After her training, she worked as a medical technologist at Daviess County Hospital for eight years, making a whole host of new friends. As her physical stamina declined, she worked for a year visiting the sick with the Kentucky Council on Aging program, and in Saint Stephen’s parish. But she could not stay away from Brescia for long. Her last formal career choice was in the Brescia alumni office, where she could really use her gifts as a walking alumni reference book, and where she received the Super Snooper Award, “for her Sherlock Holmes ability to seek and find every Brescia alumnus, and to document every detail of their illustrious pasts, whether relevant or not.”
In 1990, she had to retire after neck surgery, two rounds of which cost her the use of her hands and legs. But she fought back again, to the point where she could help answer the phone at the nurses’ station, and “paddle” her wheelchair up to the dining room where all the people were.
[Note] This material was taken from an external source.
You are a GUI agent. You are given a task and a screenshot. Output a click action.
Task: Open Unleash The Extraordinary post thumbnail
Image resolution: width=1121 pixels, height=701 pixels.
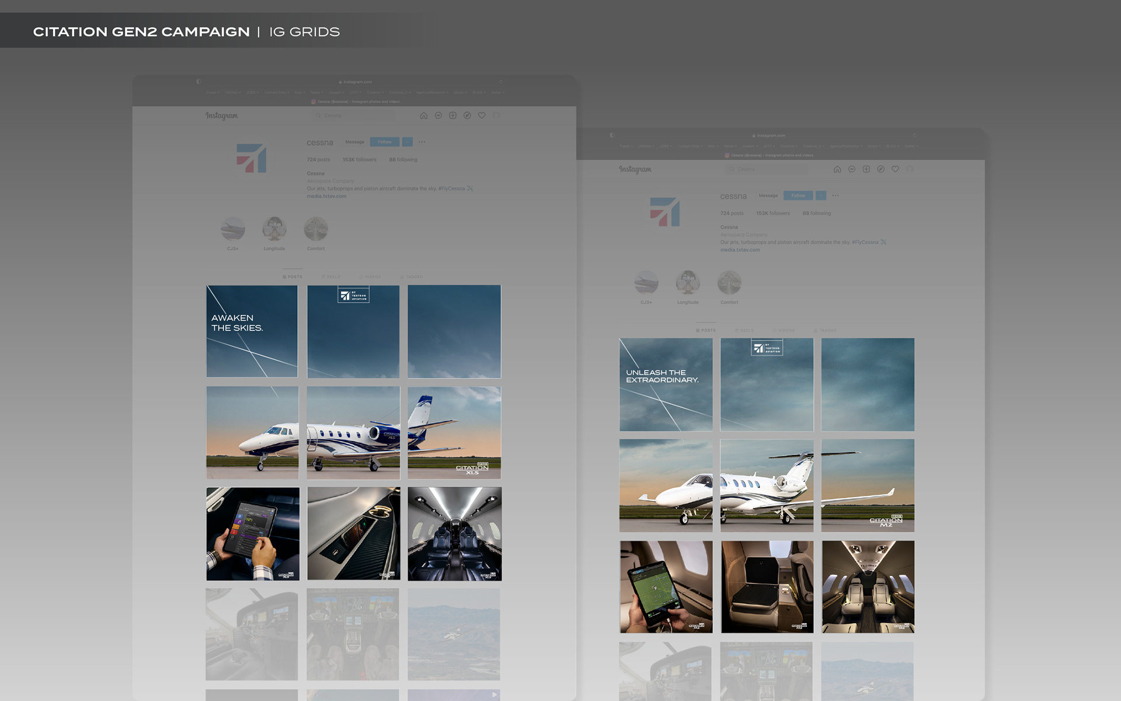point(666,384)
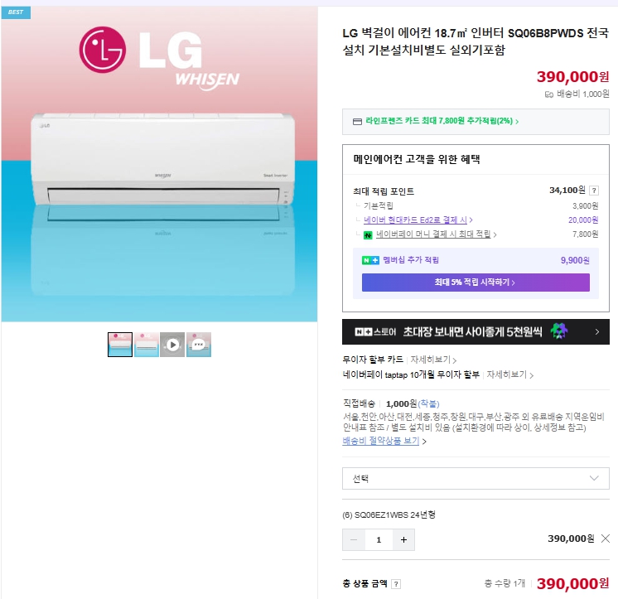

Even in her last years of pain and diminished physical and mental capacity, no one could ever say it was dull around Martha! We Mount Saint Joseph Ursulines want to thank the health care staff that cared for her these last 16 years, the pastoral care sisters who walked with her in her special needs, and the sisters who watched and prayed with her as she lay dying.
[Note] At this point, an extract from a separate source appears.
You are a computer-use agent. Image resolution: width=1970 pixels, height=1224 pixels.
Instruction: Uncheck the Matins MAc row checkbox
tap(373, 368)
Four things were important to Martha—her God, her family, her community, and her students…and she did not neglect any of them. She found God in atoms and molecules and mountains. Her annual directed retreat was very important to her, even in these last few years. We all know how she loved her nephew Bennett and all her family—her personal files included family trees and notes about ancestors and relatives. On behalf of the Ursuline Sisters of Mount Saint Joseph, I also extend sympathy to you, her family. You played a large role in her life, and made her very happy.
Martha, you added so much to our community, with your infectious laugh, your vast fund of stories, and your sense of adventure. You may have climbed your last mountain, but you are not finished with the Mount; we already have given you several tasks to accomplish for us. Thank you for being teacher, aunt, Ursuline, and friend. We love you and continue to hold you in our hearts.